The synthesis of suramin itself and structural analogs is by successive formation of the amide bonds from their corresponding amine (aniline) and carboxyl (as acyl chloride) components. Various routes to these compounds have been developed, including starting from separate naphthalene structures and building towards an eventual unification by formation of the urea or starting with a urea and appending successive groups.

==History==
Suramin was first made by the chemists Oskar Dressel, Richard Kothe and Bernhard Heymann at Bayer AG laboratories in Elberfeld, after research on a series of urea-like compounds. The drug is still sold by Bayer under the brand name Germanin. The chemical structure of suramin was kept secret by Bayer for commercial and strategic reasons, but it was elucidated and published in 1924 by Ernest Fourneau and his team at the Pasteur Institute.

==Research==
It is also used as a research reagent to inhibit the activation of heterotrimeric G proteins in a variety of GPCRs with varying potency. It prevents the association of heteromeric G proteins and therefore the receptors guanine exchange functionality (GEF). With this blockade the GDP will not release from the Gα subunit so it can not be replaced by a GTP and become activated. This has the effect of blocking downstream G protein mediated signaling of various GPCR proteins including rhodopsin, the A1 adenosine receptor, the D2 receptor, the P2 receptor, and ryanodine receptors. Suramin is also an inhibitor of ABC-type and P-type ATPases, which acts competitively with ATP.

Suramin was studied as a possible treatment for prostate cancer in a clinical trial.

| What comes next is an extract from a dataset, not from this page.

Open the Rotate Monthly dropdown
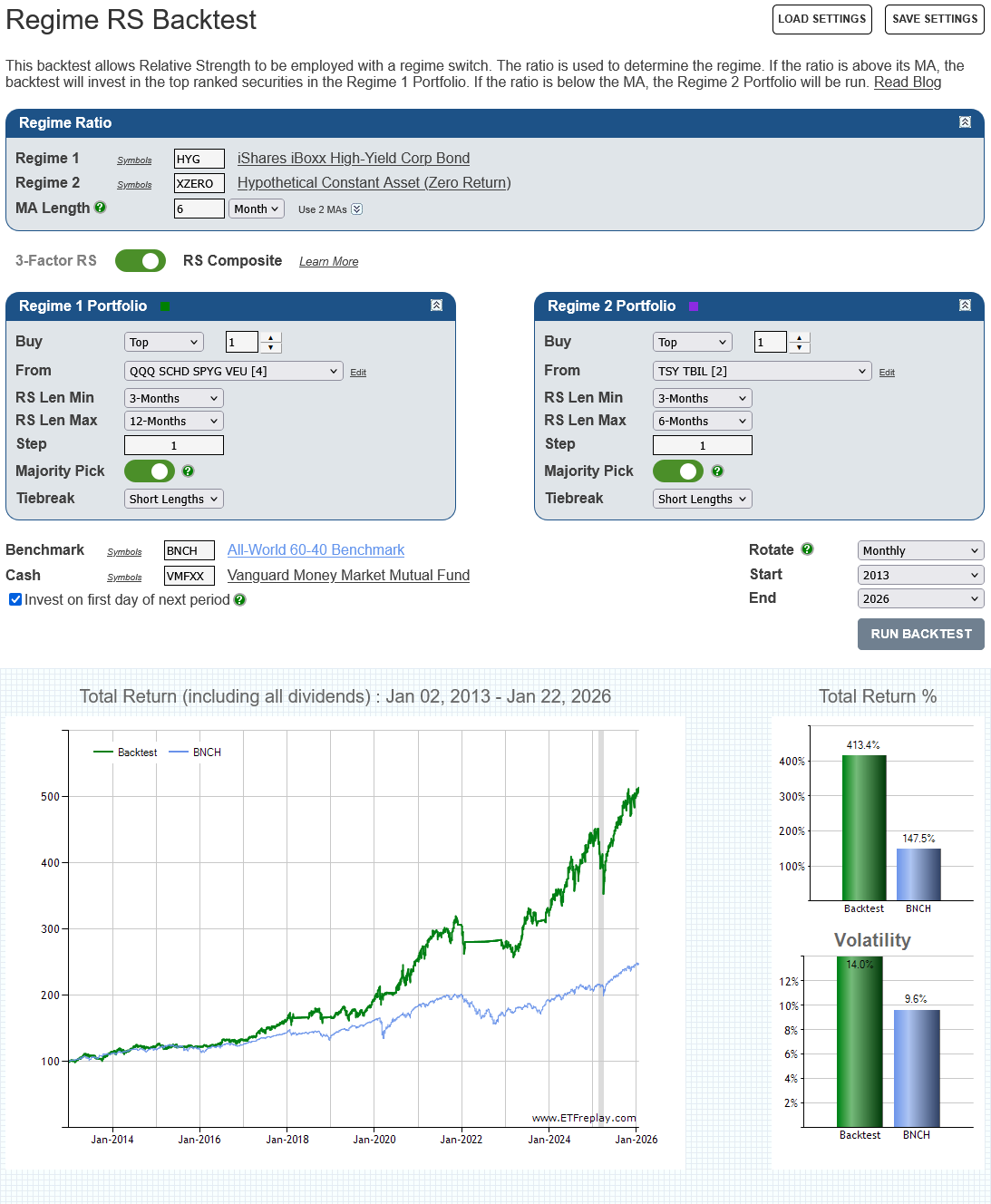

Suramin has been studied in a mouse model of autism and in a small phase I/II human trial. Secondary outcomes showed improvements in language, social interaction, and decreased restricted or repetitive behaviors.The safety and activity of low‐dose suramin showed promise as a novel approach to treatment of ASD in this small study. Results from a randomized clinical study found no statistically significant effects of suramin (in either 10mg or 20mg doses) versus placebo on boys with moderate to severe autism spectrum disorder.

Suramin is a reversible and competitive protein tyrosine phosphatase (PTPases) inhibitor, also is the potent inhibitor of sirtuins, purified topoisomerase II and SARS-CoV-2 RNA-dependent RNA polymerase (RdRp).